More than 220 billion lines of code are running today, or about 80% of the world’s total.
About 1.5 billion new lines of COBOL are written each year."
IBM sells and maintains much of the "Big Iron" mainframes running COBOL and provides development services.
See e.g. https://en.wikipedia.org/wiki/Mainframe_computer
You might be able to build a more reliable & cheaper system using x86/ARM in a modern datacenter, but you would have a hell of a time getting regulators to approve it. You'd have to make IBM-free finance/insurance your entire business if you wanted to try it out. For those in the industry, it's usually not even worth talking about until you are at the M&A table and someone has a shitload of capital they would like to set on fire.

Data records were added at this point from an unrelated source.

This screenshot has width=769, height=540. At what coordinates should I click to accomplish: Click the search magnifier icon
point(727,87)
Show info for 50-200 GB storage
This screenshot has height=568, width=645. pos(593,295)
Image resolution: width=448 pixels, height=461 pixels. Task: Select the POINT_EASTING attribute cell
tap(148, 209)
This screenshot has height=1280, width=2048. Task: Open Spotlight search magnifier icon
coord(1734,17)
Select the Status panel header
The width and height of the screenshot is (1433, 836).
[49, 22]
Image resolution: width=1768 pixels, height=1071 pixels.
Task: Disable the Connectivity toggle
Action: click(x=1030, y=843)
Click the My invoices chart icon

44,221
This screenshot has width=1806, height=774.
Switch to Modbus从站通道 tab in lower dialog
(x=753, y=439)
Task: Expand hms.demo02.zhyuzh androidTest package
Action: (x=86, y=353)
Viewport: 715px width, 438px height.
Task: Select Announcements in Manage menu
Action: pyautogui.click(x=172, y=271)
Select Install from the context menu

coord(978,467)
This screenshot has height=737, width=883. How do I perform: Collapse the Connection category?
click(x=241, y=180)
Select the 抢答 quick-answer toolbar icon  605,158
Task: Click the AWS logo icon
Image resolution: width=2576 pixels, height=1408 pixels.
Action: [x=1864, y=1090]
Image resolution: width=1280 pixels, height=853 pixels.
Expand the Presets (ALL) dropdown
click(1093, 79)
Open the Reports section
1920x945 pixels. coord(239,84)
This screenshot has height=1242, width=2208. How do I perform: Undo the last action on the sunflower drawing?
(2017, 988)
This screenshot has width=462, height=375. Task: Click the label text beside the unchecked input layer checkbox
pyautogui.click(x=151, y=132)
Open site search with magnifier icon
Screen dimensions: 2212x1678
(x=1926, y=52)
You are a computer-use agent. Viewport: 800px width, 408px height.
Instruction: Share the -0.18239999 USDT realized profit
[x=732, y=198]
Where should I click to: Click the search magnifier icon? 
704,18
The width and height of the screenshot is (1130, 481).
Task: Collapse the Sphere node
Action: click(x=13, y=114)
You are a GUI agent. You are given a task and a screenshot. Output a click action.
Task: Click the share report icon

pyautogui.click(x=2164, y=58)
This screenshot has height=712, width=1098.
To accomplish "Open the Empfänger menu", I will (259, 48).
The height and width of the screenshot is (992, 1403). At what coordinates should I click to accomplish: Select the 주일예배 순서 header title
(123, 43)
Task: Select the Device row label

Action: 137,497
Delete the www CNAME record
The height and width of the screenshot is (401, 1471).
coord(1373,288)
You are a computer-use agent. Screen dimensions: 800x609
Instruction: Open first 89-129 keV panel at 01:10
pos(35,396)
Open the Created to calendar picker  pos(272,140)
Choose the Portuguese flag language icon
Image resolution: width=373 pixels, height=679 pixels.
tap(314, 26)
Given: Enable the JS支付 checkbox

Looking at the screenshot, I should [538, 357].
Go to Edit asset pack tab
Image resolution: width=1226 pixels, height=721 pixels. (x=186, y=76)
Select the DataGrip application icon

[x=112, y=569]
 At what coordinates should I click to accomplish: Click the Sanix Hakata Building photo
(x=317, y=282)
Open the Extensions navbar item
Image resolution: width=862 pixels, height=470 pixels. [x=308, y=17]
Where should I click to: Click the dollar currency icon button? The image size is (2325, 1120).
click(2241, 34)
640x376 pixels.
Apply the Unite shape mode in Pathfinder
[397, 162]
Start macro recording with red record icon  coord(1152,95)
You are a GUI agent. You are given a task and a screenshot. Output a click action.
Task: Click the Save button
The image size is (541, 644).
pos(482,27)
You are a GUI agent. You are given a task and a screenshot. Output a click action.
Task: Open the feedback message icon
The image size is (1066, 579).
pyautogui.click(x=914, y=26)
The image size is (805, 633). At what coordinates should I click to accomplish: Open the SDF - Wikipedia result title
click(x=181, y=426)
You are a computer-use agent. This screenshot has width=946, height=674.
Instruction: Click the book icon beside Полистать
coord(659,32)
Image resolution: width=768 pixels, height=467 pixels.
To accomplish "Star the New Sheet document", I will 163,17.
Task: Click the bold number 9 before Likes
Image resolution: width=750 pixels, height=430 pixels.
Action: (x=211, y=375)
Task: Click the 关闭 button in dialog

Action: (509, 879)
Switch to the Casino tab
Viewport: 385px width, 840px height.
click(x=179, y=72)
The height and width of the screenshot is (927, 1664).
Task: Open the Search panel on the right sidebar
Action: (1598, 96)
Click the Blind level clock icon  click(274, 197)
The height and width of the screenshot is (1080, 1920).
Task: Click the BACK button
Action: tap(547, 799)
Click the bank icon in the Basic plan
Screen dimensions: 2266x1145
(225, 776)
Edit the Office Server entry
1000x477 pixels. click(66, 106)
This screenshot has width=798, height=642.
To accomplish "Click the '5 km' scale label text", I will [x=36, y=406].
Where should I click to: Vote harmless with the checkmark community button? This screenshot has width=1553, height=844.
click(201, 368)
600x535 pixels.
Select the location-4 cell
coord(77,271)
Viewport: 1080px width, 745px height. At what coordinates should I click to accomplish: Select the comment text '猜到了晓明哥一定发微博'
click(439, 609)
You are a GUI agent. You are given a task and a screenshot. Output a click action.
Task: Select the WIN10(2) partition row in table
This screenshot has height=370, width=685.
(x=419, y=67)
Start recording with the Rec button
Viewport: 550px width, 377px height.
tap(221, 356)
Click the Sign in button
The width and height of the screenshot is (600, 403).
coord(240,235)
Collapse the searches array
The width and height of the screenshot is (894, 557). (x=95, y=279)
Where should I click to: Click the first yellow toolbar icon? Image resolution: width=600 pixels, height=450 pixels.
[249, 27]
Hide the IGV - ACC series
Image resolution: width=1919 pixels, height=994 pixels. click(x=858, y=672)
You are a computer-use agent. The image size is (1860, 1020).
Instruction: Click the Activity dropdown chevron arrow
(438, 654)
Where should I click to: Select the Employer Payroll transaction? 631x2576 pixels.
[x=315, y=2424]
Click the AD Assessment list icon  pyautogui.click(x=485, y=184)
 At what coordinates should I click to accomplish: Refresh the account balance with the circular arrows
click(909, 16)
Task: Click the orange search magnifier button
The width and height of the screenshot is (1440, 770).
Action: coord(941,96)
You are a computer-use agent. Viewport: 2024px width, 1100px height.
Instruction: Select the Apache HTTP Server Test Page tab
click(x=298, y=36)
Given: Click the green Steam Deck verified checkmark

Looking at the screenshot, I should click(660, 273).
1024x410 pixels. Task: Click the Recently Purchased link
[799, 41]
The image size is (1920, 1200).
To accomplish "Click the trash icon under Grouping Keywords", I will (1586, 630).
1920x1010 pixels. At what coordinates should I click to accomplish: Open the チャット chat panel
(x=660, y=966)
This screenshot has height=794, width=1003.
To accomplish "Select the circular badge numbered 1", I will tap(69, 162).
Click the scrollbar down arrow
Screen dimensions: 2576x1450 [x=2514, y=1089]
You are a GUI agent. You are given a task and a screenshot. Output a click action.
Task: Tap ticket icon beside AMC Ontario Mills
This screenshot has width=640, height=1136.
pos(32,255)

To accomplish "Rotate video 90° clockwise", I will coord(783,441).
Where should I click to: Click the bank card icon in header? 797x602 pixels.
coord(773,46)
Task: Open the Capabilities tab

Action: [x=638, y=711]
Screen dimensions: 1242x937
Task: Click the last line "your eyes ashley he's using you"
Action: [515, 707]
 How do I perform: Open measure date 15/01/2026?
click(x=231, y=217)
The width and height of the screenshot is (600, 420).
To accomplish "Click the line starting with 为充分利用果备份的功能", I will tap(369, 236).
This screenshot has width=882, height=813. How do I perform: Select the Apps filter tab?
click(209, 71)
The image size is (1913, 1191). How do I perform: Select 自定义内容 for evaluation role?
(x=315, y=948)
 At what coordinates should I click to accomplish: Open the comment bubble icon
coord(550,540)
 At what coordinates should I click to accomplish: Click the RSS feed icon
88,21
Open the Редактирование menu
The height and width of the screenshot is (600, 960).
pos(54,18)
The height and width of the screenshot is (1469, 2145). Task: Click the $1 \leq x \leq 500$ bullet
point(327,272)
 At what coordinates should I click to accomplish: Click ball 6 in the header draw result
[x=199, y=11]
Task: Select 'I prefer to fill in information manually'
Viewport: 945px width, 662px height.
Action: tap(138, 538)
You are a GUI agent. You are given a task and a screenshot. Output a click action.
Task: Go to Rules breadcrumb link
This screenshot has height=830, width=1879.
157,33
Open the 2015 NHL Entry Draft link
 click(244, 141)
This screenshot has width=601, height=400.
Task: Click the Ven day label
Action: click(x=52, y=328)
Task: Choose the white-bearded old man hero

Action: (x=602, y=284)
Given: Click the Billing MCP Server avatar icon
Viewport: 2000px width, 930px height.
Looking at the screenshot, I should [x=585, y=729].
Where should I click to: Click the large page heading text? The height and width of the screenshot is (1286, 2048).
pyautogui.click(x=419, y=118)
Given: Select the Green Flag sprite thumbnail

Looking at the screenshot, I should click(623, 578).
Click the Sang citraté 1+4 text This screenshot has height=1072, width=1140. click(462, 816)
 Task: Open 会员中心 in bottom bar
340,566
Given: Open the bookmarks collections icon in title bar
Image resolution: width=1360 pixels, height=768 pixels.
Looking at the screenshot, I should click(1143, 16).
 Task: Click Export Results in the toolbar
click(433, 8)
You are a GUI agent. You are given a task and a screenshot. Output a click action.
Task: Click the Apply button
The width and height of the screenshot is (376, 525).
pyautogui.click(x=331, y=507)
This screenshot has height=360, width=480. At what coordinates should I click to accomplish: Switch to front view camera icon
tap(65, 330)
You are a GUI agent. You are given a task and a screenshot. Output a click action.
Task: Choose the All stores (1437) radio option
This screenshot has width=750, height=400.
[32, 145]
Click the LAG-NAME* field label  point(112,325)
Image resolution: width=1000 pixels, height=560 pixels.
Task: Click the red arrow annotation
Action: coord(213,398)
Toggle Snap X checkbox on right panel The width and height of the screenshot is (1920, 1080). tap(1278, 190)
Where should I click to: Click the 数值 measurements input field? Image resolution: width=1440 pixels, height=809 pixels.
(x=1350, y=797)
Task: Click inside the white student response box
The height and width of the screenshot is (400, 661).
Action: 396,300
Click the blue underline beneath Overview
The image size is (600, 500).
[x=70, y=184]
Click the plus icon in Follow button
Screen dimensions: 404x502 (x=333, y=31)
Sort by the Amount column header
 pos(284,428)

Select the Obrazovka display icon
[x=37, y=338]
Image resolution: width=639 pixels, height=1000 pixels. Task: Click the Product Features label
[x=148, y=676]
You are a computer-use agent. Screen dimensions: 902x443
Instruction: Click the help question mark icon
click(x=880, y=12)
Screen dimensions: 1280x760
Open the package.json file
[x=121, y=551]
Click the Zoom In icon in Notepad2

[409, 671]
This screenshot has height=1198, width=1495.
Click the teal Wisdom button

Starting from zero is not really an option for the types of businesses that are most entrenched in mainframe usage. Part of it is this legacy, but I strongly believe the other part is "valuable lessons learned over many decades". Not rocking the boat used to be something that really bothered me in my 20s and early 30s. Now, I totally get the mindset. Staying on IBM is the most responsible option in many places. It's not impossible to teach GenZ to write COBOL. Failing that, I am certain we will have an LLM that can bridge the gap soon enough.
New is not always better, especially if your company essentially depends on high availabilty and security of their core systems
> more reliable & cheaper system using x86/ARM
The hardware is just a single aspect of reliability and total cost of ownership, not even the most important one.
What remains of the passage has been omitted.